# TASKS AND EXERCISES
- A) Copy word for word the part of the post on Obama and Reverend Wright that opens with the words containing "He specifically mentioned" and closes with "his pastor made.".
- B) Shorten the paragraph of the post on Obama and Reverend Wright that begins "Tonight we heard about senator Obama," keeping its main facts.

# TEXT PROVIDED
= = = = = = =

ROLLING STONE Article Obama did not find offensive !

Tonight we heard about senator Obama once again speaking to REV WRIGHT issue, saying he never heard the specific comments AKA RACISTS / ANTI AMERICAN on tapes or comments which were that incendiary - implying THAT' S WHY! he did not come out and disavow his pastor a year ago.

He specifically mentioned in tonight's debate about a Rolling Stone article he read last year as a introduction to some of  REV Wright's hate speech and that was the only extent of his knowledge about any comments his pastor made.

After reading that article Barack still kept his pastor on his campaign.  

Obama has always left us with the notion that while he heard " SOME""OTHER" comments he never heard the horriable ones like on the tape. You be the judge if rolling stone articles citing of specific comments should have made obama drop his pastor ASAP!

NOW HERE IS THE ARTICLE! Please tell me what part of the language he learned within this article a year ago was not grounds for walking away from the church or kicking his pastor off his team.

= = = = = = =

# MATERIAL PROVIDED
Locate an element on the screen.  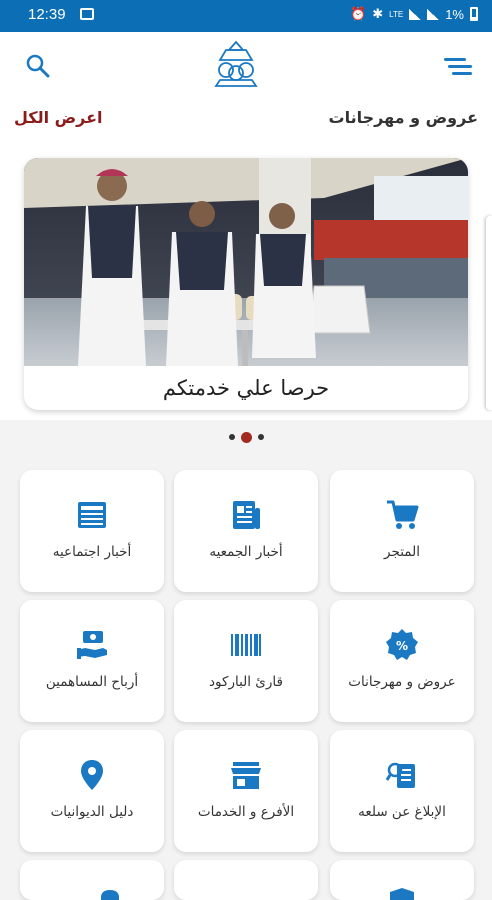
newspaper-icon is located at coordinates (246, 515).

= = = = = = =

# ANSWERS
- A)
He specifically mentioned in tonight's debate about a Rolling Stone article he read last year as a introduction to some of  REV Wright's hate speech and that was the only extent of his knowledge about any comments his pastor made.

- B) Tonight Senator Obama again addressed the Rev. Wright issue, saying he never heard the specific racist or anti-American comments on the tapes, or any as incendiary. This implies that is why he did not disavow his pastor a year ago.